How can hubbie still not be best pleased when he's as adorable as that?! Such a cutie and beautiful colouring. Won't be long me thinks


----------



## JoJo

Julie 

Dont worry hubbys do come around to the whole cockapoo idea in the end  

Where is Barney from? 

His colouring is very pretty.. dont tell him I called him pretty xx


----------



## Julie

JoJo said:


> Julie
> 
> Dont worry hubbys do come around to the whole cockapoo idea in the end
> 
> Where is Barney from?
> 
> His colouring is very pretty.. dont tell him I called him pretty xx


I hope so Jo, we got Barney from Martinshaw Kennels in Groby, Leicestershire. He's been an absolute star, today he's learning to play dead when I pretend to shoot him! He really is clever.

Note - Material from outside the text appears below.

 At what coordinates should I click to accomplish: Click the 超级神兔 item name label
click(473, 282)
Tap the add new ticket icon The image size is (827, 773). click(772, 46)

Just need to get past the biting phase! The kids absolutely love him to bits although my son finds his biting a bit much and Barney seems to home in on him!

Julie x


----------



## DONNA

Hes gorgeous ,i phoned Martin shaw kennels when i was looking but he never got back to me??
He's really got a cheeky face love it!


----------



## PipE

'today he's learning to play dead when I pretend to shoot him!'

Hi,
Barney is gorgeous and sounds very clever!
I saw a Cockapoo doing the play dead thing on YouTube- How do you train them to do it?!
(Kipper has just about mastered 'Sit', 'wait' and occasionally 'lie down' but she doesn't seem to fancy the 'Come' bit!!!!

Pip X


----------



## Laura(L)Izzie

Yes how do you teach play dead? I want to teach it so much!


----------



## Blossomgirl

aww lovely...the 4th piccy with your daughter looks just like Blossom . Blossom has on & off days with biting (today was one of those days!). xxx


----------



## embee

Barney is cute, cute, cute and a super colour (my favourite of course). I love his little red bone tag


----------



## Alexis

Hey Barney is so cute, we were looking for that colour but none around at the time, but we wouldn't swap Blue Buddy for the world! Buddy is 14 weeks too and still biting as much as ever and not quite potty trained but we live in hope!

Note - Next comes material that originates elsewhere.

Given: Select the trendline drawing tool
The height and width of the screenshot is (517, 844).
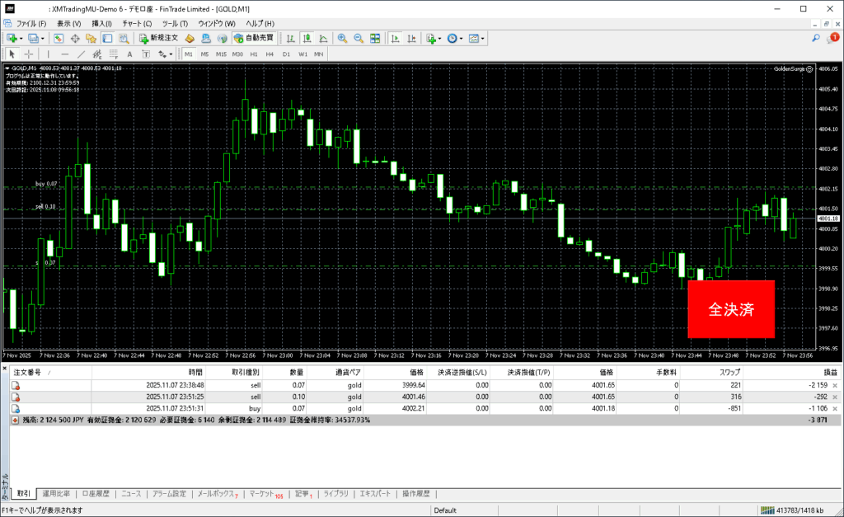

He can sit, lay down, paw and nearly roll over! and he made up cross paws all by himself! His Daddy is starting to warm to him so don't give up!


----------



## Rejess

Just teach him to bring your hubby beer and a paper.... Im sure that will help! Lol


----------



## Rufini

Sooooo cute and fluffy <3


----------



## Sue T

*MartinShaw Kennels & your Cockerpoo*

I hope that you don't mind me contacting you. I have been in touch with MartinShaw kennels as I am looking for a fair haired cockerpoo pup. I just wonder how you found the whole experience such as advice given to you and if your pup ( or adult cockerpoo dog now!) is all you had hoped? 

Look forward to hearing from you.


Kind Regards
Sue (Macclesfield)


----------



## KCsunshine

Cute cute Cute, and a bit more Cute....he is so sweet!


----------



## Janev1000

Barney is super cute! How can your hubby resist those eyes! Just keep showing your hubby the pics of your children with him and I'm sure it won't be long. x


----------



## RuthMill

Lovely boy.. Lola is similar in age.. The biting is the same with us. Barney is very clever though. We have sit, wait, fetch, lie-down, stop (to cross the road), ok (to walk on or take treat or eat food), toilet and no (sometimes). No roll, play dead or paw yet... You are doing so so good! Maybe you should become a trainer


----------



## DB1

He's gorgeous, Dudley will roll on his side when I 'shoot' him, think I found a how to video on you tube, get them to lie then hold a treat near their nose and bring it round over their back, eventually they will have to roll over (but give treats just for turning in the right direction first) then say 'bang' or whatever your command will be when they go on their side, now if Dudley is laying down (but not already on his side) and I point an imaginary gun to his side and say 'bang!' he rolls onto his side - it does look funny, hope this explains it, if I was any good at links I would find the video I copied.
Julie as for your husband mine is similar, there have even been a couple of 'he'll have to go' comments which I have ignored! then my son told me "daddy had Dudley on his lap" which we don't usually allow!!


----------